Siapa yang tidak kenal Yogyakarta? Branding sebagai destinasi ekowisata sudah kental dan identik dengan Yogyakarta, bahkan disebut-sebut menajdi destinasi wisata kedua terbesar di Indonesia setelah Bali.
Bismillahirrahmaanirrahiim, geliat dan pertumbuhan wisata di Yogyakarta menjadi salah satu pengungkit dan stimulator untuk tumbuh dan berkembangnya ragam produk kuliner makanan dan minuman, baik yang siap saji/makan maupun sebagai oleh-oleh khas Yogyakarta. Setidaknya terdapat peluang pasar yang cukup besar terhadap produk kuliner yang bisa dikembangkan oleh kelompok UMKM.
Artinya sektor kuliner yang diproduksi oleh para UMKM di Yogyakarta memiliki peluang besar untuk menjadi pilar kemandirian dalam pemberdayaan masyarakat, perekonomian, penyerapan tenaga kerja yang dipicu dari peningkatan jumlah kunjungan wisatawan manca negara dan domestik dari tahun ke tahun.
Sejalan dengan fenomena tersebut, Dinas Koperasi UKM DI Yogyakarta bersama dengan PLUT-KUMKM DI Yogyakarta menggelar pameran Pesta Kuliner Rakyat di Halaman PYRAMIDE jl. Parangtritis Bantul pukul 09.00 WIB - 15.00 WIB. Pameran ini yang dimaksudkan sebagai sarana Pemasaran dan Pengembangan Produk Kuliner dari UMKM. Pesta Kuliner Rakyat ini diselenggarakan tanggal 22 – 23 Maret 2019, diikuti oleh kurang lebih 20 UMKM yang memasarkan beragam produk makanan basah, aneka camilan, minuman, dan produk makanan yang pas untuk jadi oleh-oleh khas Yogya.
Memasuki area pameran pesta kuliner untuk rakyat ini, yang langsung mengundang rasa penasaran adalah angkringan Miedes Sriloka, satu-satunya stand yang memajang komoditas pamerannya dengan menggunakan gerobak. Daya tarik utama tersebut membuat saya semakin terkesan manakala produk unggulan yang ditawarkan adalah sejenis mie instan buatan sendiri yang menggunakan bahan utama tapioka, mie instan dengan cita rasa pedas.

◆ TUGAS PENGERJAAN ◆
(a) Salin tanpa perubahan bagian teks tentang kuliner Yogyakarta dari "Bismillahirrahmaanirrahiim, geliat dan" sampai "oleh kelompok UMKM.".
(b) Lanjutkan teks tentang kuliner Yogyakarta, mulai dari sesudah kalimat terakhirnya.

◆ BAHAN YANG DISEDIAKAN ◆
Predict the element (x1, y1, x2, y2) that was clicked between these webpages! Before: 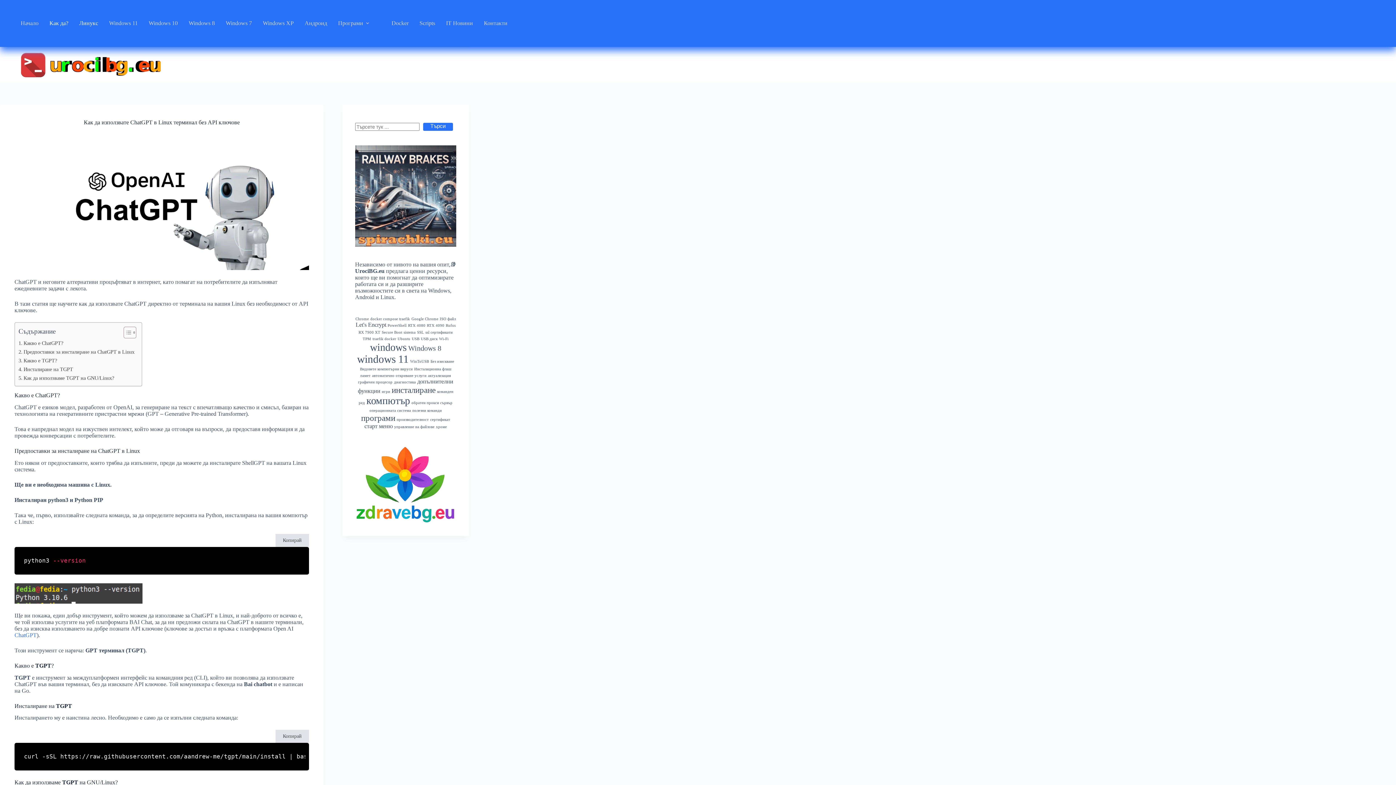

◆ HASIL PENGERJAAN ◆
(a)
Bismillahirrahmaanirrahiim, geliat dan pertumbuhan wisata di Yogyakarta menjadi salah satu pengungkit dan stimulator untuk tumbuh dan berkembangnya ragam produk kuliner makanan dan minuman, baik yang siap saji/makan maupun sebagai oleh-oleh khas Yogyakarta. Setidaknya terdapat peluang pasar yang cukup besar terhadap produk kuliner yang bisa dikembangkan oleh kelompok UMKM.

(b)
Stand Miedes Bu Darmi |
Stand Miedes milik Ibu Darmi ini selain menyajikan miedes yang bisa disantap ditempat, juga menjawab rasa penasaran pengunjung untuk membawa pulang produk miedes tersebut yang sudah dikemas rapi dengan berat 200 gram seharga Rp. 10.000,-. Miedes Kering Sriloka ini menurut saya memiliki peluang besar untuk menjadi oleh-oleh yang khas Yogya, khususnya Bantul.
“ Cara penyajiannya mudah kok Mbak, seperti menyajikan mie instan pada umumnya. Nanti tinggal dikasih bumbu sesuai selera, dijamin rasanya lebih unik (baca: enak yang beda dari mie instan pabrikan) “demikian jelas salah satu penjaga stand dengan wajah sumringah dan ramahnya.
Miedes Kering |
Menurut Bu Darmi, miedes ini dibuat secara manual sehingga skala produksinya belum maksimal. Beliau optimis, di masa-masa mendatang akan bisa meningkatkan jumlah produksi karena tahun 2020 nanti akan mendapatkan bantuan alat produksi dari instansi terkait.
Bu Darmi juga yakin, dengan keikutsertaannya di pesta kuliner rakyat ini merupakan kesempatan emas sebagai uji pasar untuk memperkenalkan produk miedes secara lebih luas, tidak hanya di wilayah Bantul tapi juga bisa meraih minat pecinta kuliner di Indonesia.
Melanjutkan jelajah pesta kuliner rakyat ini, selanjutnya saya dibuat terpesona oleh sajian minuman dawet yang menggunakan bahan utama daun pisang.
Dawet Daun Pisang oleh Mekar Sari |
“ Ngapunten Mbak, dawetnya dibuat dari daun pisang ?”, spontan tanya saya dengan ekspresi tidak percaya dan kuatir salah dengar.
“ Iya Mbak, saya membuatnya dari daun pisang kepok. Caranya mudah kok, daun pisangnya cukup diblender dan dilanjutkan dengan langkah seperti umumnya membuat dawet,” mendengar penjelasan dari Mbak Muryanti, ekspresi saya pun serentak berubah jadi kagum karena baru pertama kalinya saya tahu kalau daun pisang ternyata bisa dibuat bahan dawet.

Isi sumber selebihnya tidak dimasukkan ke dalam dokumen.